Ownership of this kind is not a freedom "never to pay rent". It turns everyone into a bondsman, working to pay the feudal landlord his dues. Only it doesn't look like it, to the one who has been led into this ideology by the rhetoric of "ownership". The "home owner" is told that she should be proud to be the possessor of property. She is supposed to think of herself as free, so that she shall not notice the chains. And in many cases we are taken in. No one tells us what has happened, and we are puzzled that we find ourselves enslaved. As the Mrs Patterson (whose story is told above) said afterwards, when she had slaved all her life and lost everything including the house:
“But I don’t blame anyone. It was my decision to make that investment. I still remember the day Mrs Thatcher came to tea. I am still committed to right-to-buy.“She was an icon to me. She was a lovely guest. I gave her a guided tour and she said, 'This is not just a house – it’s a home’. I was so proud. She had Downing Street and Chequers but No39 was just as special to me.”
The reason for the feudal effect is because you take a loan from a private bank or credit institution whose purpose is to rake in money by lending money for interest, and the interest payments are going not to the state (as the social housing rents were) but to the bankers. So they do not then return in infrastructure and funding for civilised projects like museums and libraries and care for the elderly. The profits from the loans go to the bankers and their share holders. Private funding in the form of loans draws away the wealth from the poor, who can only work but never have the money, and it benefits the rich, who need not work but can draw the interest on money loaned, because the poor are working. And the same goes for private rents on privately owned property. And yet, because the poor have no money to spend, in this system, and there is not enough money coming into the state in taxes or rents, none of the important features of a civilised society can be afforded. And no one spends any money on the good things in life. So no businesses can thrive, and no income can be generated from private enterprise. So the middle classes get squeezed too, and more money ends up in the hands of those who take interest on loans.

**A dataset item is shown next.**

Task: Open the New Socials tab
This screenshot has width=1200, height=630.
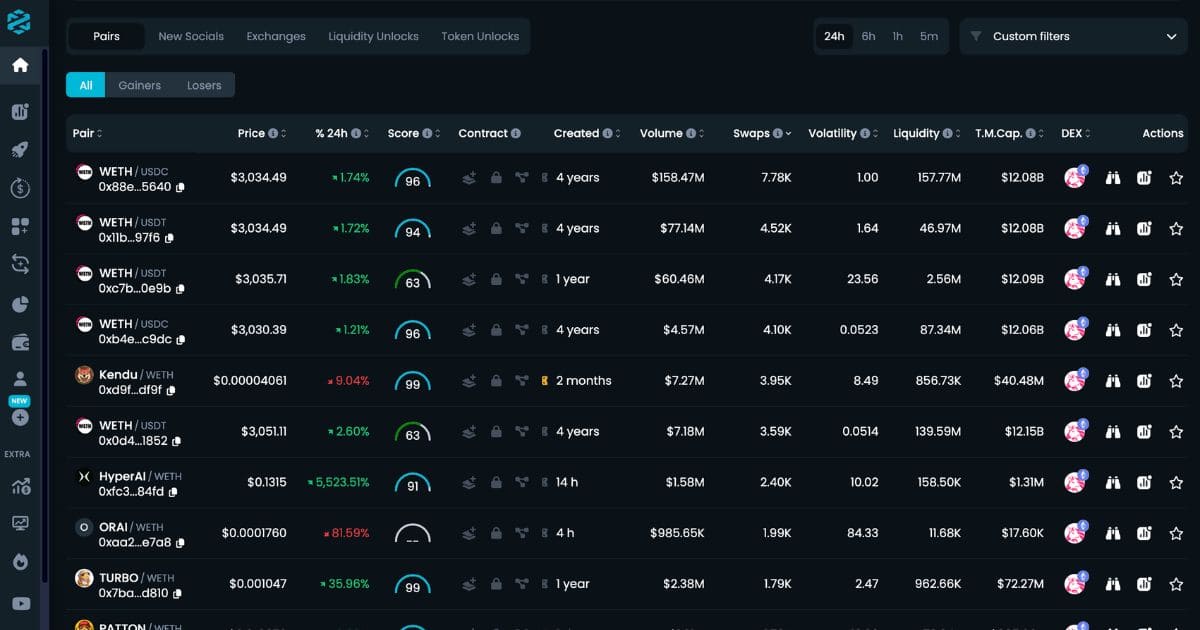Action: 191,36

Now this, roughly speaking, is also the situation that has been set up in Europe to manipulate the Eurozone. By running the Eurozone as a system of loans from one country to another, of from a central bank run not for but against the interests of the borrowers, with compound interest to repay, you can also enslave a whole country, and the more you dole out loans to "help" it, always for repayment with interest, the more you can enslave it. This is not a way of helping the country in question. It is a way of exerting power over it without declaring a physical war and without an invasion. This is the modern way of doing warfare in Europe: it is done by exercising financial control, imposing sanctions and conditions in return for "investment" or loans, and effectively by starving the people into submission and removing their will to resist, on account of the punitive destruction of their entire infrastructure. All this is done on the basis of apparent agreements and voluntary commitments, just as the mortgages seem to be taken voluntarily—only that when you are starving you sometimes sign for loans that you know you can't afford to repay or even pay the interest on. Anyone can sell themselves into slavery if they are led to believe that it is a kind of freedom, or if they are too hungry to care.  

Setting someone free from slavery is normally a noble and just thing to do. You don't expect the slave to pay the ransom. In fact, you expect the person who held them enslaved to pay them compensation, and let them off free, and return the property extorted from them, and preferably house them and give them enough to start back up in life. Nothing less than that is reasonable. And that is true even if, when they first entered the deal, they thought they were doing what was best for them. For getting you to sign your rights away is typical of the corrupt manipulator, and it is no defence to say that the person entered voluntarily into the enslavement, under the illusion that it was going to be for the best. Indeed you often need a certain level of intelligence to realise who is your friend and who is your enemy. 

You also need to be confident in your economic analysis.